» 연습 문제: 아래 항목에서 "icon"라는 단어가 들어 있는 줄을 모두 반환하세요. 대소문자를 구분합니다.

──────

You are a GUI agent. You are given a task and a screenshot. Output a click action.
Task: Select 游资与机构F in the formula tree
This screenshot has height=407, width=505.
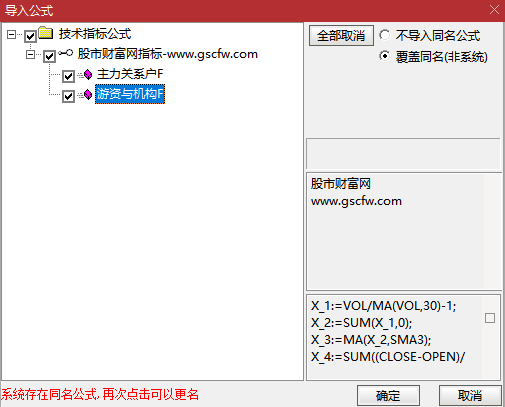click(x=130, y=94)
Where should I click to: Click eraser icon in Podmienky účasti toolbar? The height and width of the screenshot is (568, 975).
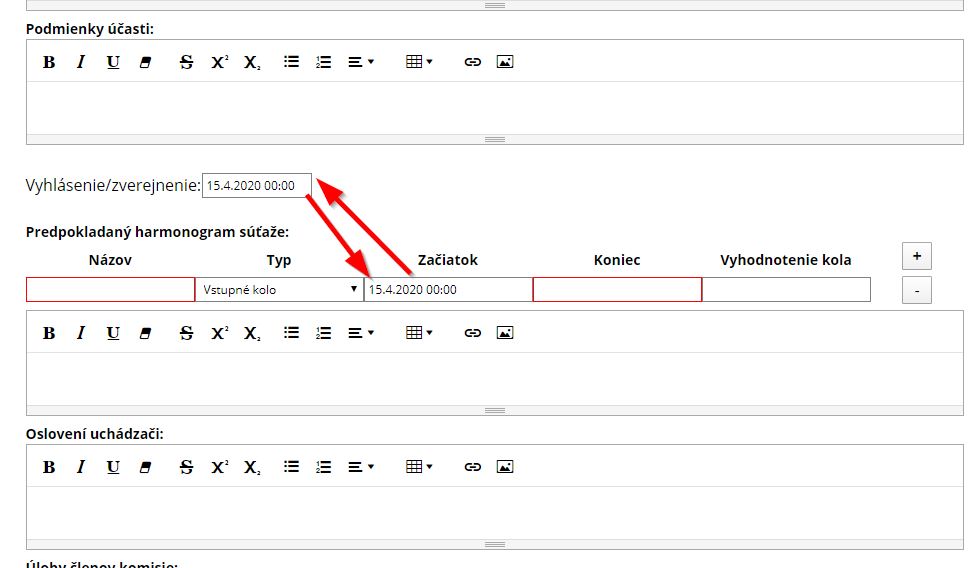(x=145, y=62)
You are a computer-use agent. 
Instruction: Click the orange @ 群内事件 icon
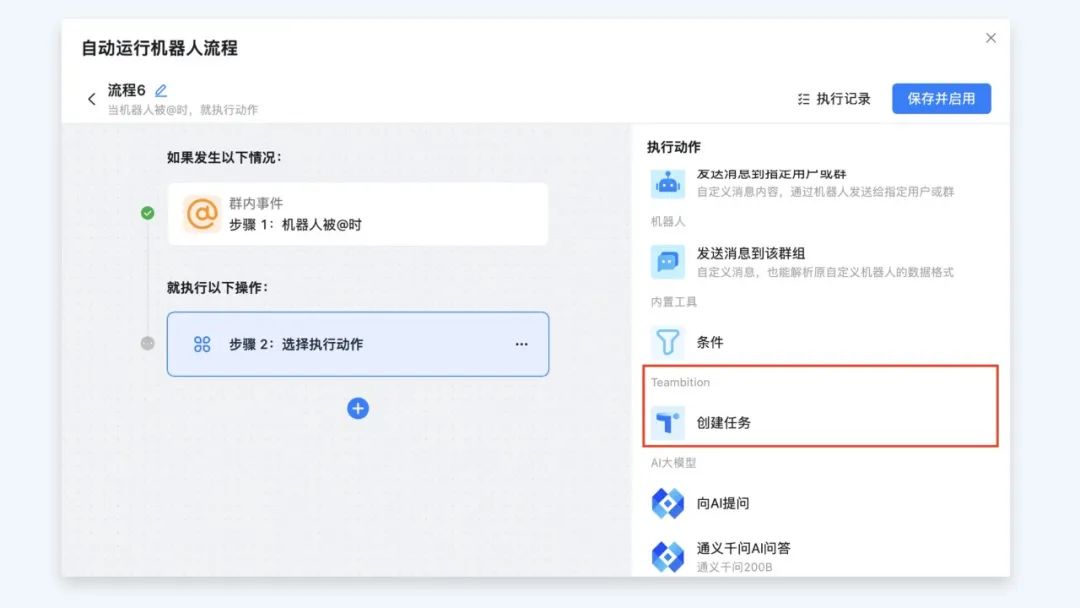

──────

» 문제 정답:
Where should I click to: Click eraser icon in Podmienky účasti toolbar? The height and width of the screenshot is (568, 975).
Instruction: Click the orange @ 群内事件 icon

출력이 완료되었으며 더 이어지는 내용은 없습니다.